Thursday, September 2, 2021

What's This "We" Business?

But as comforting as it would be to blame Obama and Trump, we must look inward and admit that we told our elected leaders—of both parties—that they were facing a no-win political test. If they chose to leave, they would be cowards who abandoned Afghanistan. If they chose to stay, they were warmongers intent on pursuing “forever war.” And so here we are, in the place we were destined to be: resting on 20 years of safety from another 9/11, but with Afghanistan again in the hands of the Taliban.

This analysis is fair enough, I suppose, but I do have one problem with it: there is no "we." And that's been the problem all along. The American public is not a single, unified body with common aims, interests and understanding of the world around it. In a group of appreciable size, there will be a multiplicity of interests, some (if not many) operating directly at cross purposes to one another, even in the absence of zero-sum games. In an intensely partisan environment, and one driven by negative partisanship, at that, there will always be someone looking to criticize. And since partisan criticisms will typically find a receptive audience among co-partisans, regardless of what the criticism is or it's overall coherency. These facts, taken together, call into question the idea that "we" can directly tell anyone anything.

President George W. Bush had this problem. This perfectly reasonable assessment: "I don't think you can win [the War on Terror]. But I think you can create conditions so that the — those who use terror as a tool are less acceptable in parts of the world," was seized upon by Democratic politicians like Senator John Edwards and even now-President Joe Biden as a declaration of defeat and "unacceptable." The debate over whether President Bush's analysis was partisan then, and the debate over leaving Afghanistan is partisan now. Now that it's President Biden presiding, rather than Senator Biden criticizing, it will be Republicans leveling charges of unacceptable defeatism. Because it will work. It will elevate their stature in the eyes of people for whom President Biden can do nothing worthwhile and become a demonstration of right thinking that's independent of the argument itself; in much the same way that Senators Edwards and Biden found a receptive audience in Democrats aggrieved with the Bush Administration.

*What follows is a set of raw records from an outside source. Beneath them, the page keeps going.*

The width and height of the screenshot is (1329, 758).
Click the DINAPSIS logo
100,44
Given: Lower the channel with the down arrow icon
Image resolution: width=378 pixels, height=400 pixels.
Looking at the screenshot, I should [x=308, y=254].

But even if it weren't the case, all that someone's critics need have in common is an understanding that the person being criticized isn't doing it right. Everything else is just detail. And so critics need not agree with one another, even if they are being consistent over time. And in a society where disagreeing with "them" is how people prove both worth and loyalty to their social reference groups, the idea that a national debate could have lead to anything approaching a national consensus is a pipe dream. (And even then, that pipe needs to have something pretty strong in it.) And while the specific form that negative partisanship has taken may be different, this fracturing of the polity is nothing new. As I understand it, the United States has never been a unified population, outside of a few very short-lived instances. The immediate aftermath of, for instance, the al-Qaeda attacks on New York and Washington DC, resulted in people being united in grief and anger at a common enemy, but partisan divisions quickly made themselves known, and many Americans demonstrated an inability to distinguish a different-looking citizen from an Islamist fifth columnist or infiltrator (presuming those making the mistake cared about the difference in the first place).

In order to say that "we" are delivering a message, there first has to be an understanding that there can be a broadly shared consensus. Previously, that consensus was somewhat falsified, created by simply ignoring those people who disagreed, or whose interests were harmed. As more and more people obtained access to the public discourse and the franchise, a single social voice based on one group's understanding of their own interests became less and less tenable as an ongoing practice. And in such situations, it's more common, at least in the United States, for those groups to deliver their own messages, rather than to hammer out some form of compromise message. That cacophony of different constituencies results in a situation where there is no one message ever being delivered, even if one set of voices is momentarily significantly louder than the rest.